# [Source extract]
* BEGIN *
First, it’s hardly humane to completely dismiss others, especially when talking about identity—which generally matters because there are others—and runs the risk of being self-centered and self-serving to the detriment of my fellow humans. Secondly, this idea of “my” identity being only what I say, think and feel about myself does not hold in practice. If I start yelling racial slurs left and right, it won’t be long before I’m branded as a racist, and that will color every interaction I have. Imagine that I use racial slurs in casual conversation while I insist that “I’m not racist,” would that automatically be the one and only truth about myself? That may be an extreme case, but it serves to illustrate the point that my opinions about myself cannot be the only ingredient in my identity.

The reverse is easily seen as false. If only what others say, think and feel about me counted as “my” identity, then “I” would merely be an external entity, no different from an object in a museum. Given that we humans have a conscience, we presume others have as well and that internal state should be as important to them as my internal state is important to me.

Therefore, there are aspects of one’s identity that can only be informed and determined by the very person, and there are aspects of one’s identity that can only be known from external observation. Trying to infer internal aspects of someone else from pure observation is then an exercise in guessing; and trying to infer external aspects from pure introspection will always yield an incomplete picture.

So, what gives?


By this point one can see that “my identity,” while being real, is also a thing with nebulous edges. It has parts of the private and public persona in who knows what mixture. But being ill defined doesn’t mean it’s not important.

Any person’s identity is important—as mentioned—because there are others. A human identity exists—among other things—to mark oneself as an individual in a group, as part of some groups and in contrast to others. “My” identity would be meaningless if I were the only human in this planet.4

And so, an identity is formed partly by others and partly because of the others. “Identity” as a whole does not exist from a single person, but parts of it do.

It is not to me to say which parts of “my identity” matter and which don’t in an absolute way, for this is a tool for others as it is a part of me. The tribe I arrive to may not be interested in my name, but may find my tendency to eat only berries as important.
* END *
# [Problems]
#1 Using the passage on identity, explain in one to three sentences why a person's identity matters at all.
#2 Reproduce the passage on identity, starting with "And so, an identity" and going on through "berries as important.".

# [Dataset extract]
* BEGIN *
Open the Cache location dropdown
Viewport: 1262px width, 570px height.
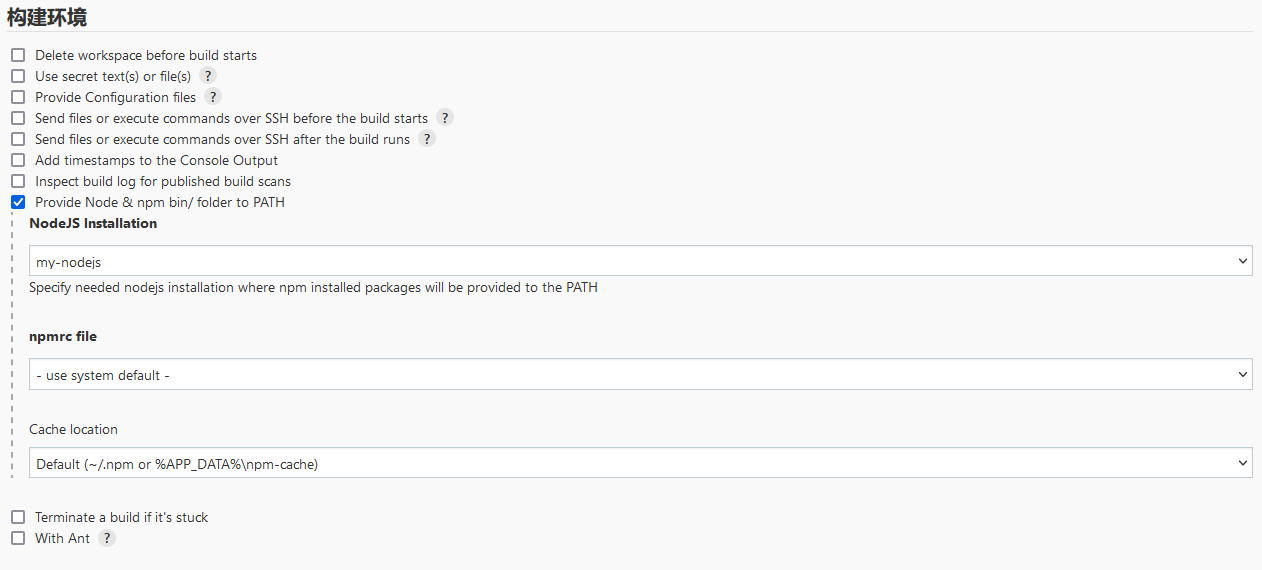[x=641, y=463]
* END *
# [Task solutions]
#1 A person's identity matters because there are others. It exists to mark oneself as an individual in a group, as part of some groups and in contrast to others. If that person were the only human on the planet, the identity would be meaningless.

#2
And so, an identity is formed partly by others and partly because of the others. “Identity” as a whole does not exist from a single person, but parts of it do.

It is not to me to say which parts of “my identity” matter and which don’t in an absolute way, for this is a tool for others as it is a part of me. The tribe I arrive to may not be interested in my name, but may find my tendency to eat only berries as important.